─── MATERIAL PROVIDED ───
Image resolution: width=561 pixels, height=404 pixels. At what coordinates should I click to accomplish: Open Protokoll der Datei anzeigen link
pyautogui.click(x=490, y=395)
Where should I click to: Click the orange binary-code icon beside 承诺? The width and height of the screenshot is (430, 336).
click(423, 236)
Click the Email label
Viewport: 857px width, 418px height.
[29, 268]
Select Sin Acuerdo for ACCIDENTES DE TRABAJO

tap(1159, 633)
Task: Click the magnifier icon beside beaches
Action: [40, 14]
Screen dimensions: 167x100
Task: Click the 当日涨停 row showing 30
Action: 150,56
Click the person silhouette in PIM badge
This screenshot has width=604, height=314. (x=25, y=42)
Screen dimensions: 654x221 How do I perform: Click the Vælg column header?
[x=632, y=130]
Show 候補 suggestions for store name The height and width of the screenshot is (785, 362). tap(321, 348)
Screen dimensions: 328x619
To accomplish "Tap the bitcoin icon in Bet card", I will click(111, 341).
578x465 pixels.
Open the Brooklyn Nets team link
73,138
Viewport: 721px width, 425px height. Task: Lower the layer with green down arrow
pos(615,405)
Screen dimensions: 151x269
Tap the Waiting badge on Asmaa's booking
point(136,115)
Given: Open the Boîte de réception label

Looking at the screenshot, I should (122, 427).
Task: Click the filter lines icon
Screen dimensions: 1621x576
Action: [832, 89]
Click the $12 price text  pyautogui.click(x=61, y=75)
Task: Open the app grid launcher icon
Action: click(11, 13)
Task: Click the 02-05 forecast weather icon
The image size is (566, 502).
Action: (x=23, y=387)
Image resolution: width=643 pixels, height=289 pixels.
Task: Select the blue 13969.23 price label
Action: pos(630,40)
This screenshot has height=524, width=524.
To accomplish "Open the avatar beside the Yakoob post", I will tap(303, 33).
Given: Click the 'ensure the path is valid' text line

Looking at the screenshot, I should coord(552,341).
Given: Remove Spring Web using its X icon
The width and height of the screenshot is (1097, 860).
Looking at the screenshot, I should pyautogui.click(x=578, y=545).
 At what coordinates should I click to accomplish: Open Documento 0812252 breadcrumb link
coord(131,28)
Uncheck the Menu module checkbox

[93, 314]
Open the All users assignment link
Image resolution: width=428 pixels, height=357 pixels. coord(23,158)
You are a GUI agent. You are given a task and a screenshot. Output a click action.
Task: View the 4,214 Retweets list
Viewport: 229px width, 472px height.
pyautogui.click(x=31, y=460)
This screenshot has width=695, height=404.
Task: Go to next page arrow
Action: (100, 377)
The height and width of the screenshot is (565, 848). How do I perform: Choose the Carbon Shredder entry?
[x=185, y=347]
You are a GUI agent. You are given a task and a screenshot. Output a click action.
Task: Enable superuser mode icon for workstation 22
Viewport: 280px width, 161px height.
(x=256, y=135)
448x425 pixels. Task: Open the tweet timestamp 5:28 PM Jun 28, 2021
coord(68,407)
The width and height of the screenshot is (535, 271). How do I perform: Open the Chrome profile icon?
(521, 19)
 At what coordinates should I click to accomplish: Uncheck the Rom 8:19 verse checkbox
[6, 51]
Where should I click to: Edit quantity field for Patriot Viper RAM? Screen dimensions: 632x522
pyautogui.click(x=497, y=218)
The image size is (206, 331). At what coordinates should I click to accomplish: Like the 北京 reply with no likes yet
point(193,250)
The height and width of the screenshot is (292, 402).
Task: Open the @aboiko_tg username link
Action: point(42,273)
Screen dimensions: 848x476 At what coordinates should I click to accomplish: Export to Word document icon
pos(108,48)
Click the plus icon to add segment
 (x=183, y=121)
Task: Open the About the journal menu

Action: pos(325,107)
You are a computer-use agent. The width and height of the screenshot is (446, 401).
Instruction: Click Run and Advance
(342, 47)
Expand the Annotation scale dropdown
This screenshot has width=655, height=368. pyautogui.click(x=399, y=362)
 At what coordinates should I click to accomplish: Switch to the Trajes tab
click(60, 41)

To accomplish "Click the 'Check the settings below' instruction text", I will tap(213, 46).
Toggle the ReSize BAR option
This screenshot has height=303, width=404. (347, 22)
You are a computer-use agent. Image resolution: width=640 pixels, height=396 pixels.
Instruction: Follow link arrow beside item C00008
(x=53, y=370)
───
[DESCRIPTION OF THE TASK]:
Return, with no change at all, every line in the entries above from the line containing "Select Sin Acuerdo for ACCIDENTES DE TRABAJO" through the line containing "Screen dimensions: 328x619".

[SOLUTION]:
Select Sin Acuerdo for ACCIDENTES DE TRABAJO

tap(1159, 633)
Task: Click the magnifier icon beside beaches
Action: [40, 14]
Screen dimensions: 167x100
Task: Click the 当日涨停 row showing 30
Action: 150,56
Click the person silhouette in PIM badge
This screenshot has width=604, height=314. (x=25, y=42)
Screen dimensions: 654x221 How do I perform: Click the Vælg column header?
[x=632, y=130]
Show 候補 suggestions for store name The height and width of the screenshot is (785, 362). tap(321, 348)
Screen dimensions: 328x619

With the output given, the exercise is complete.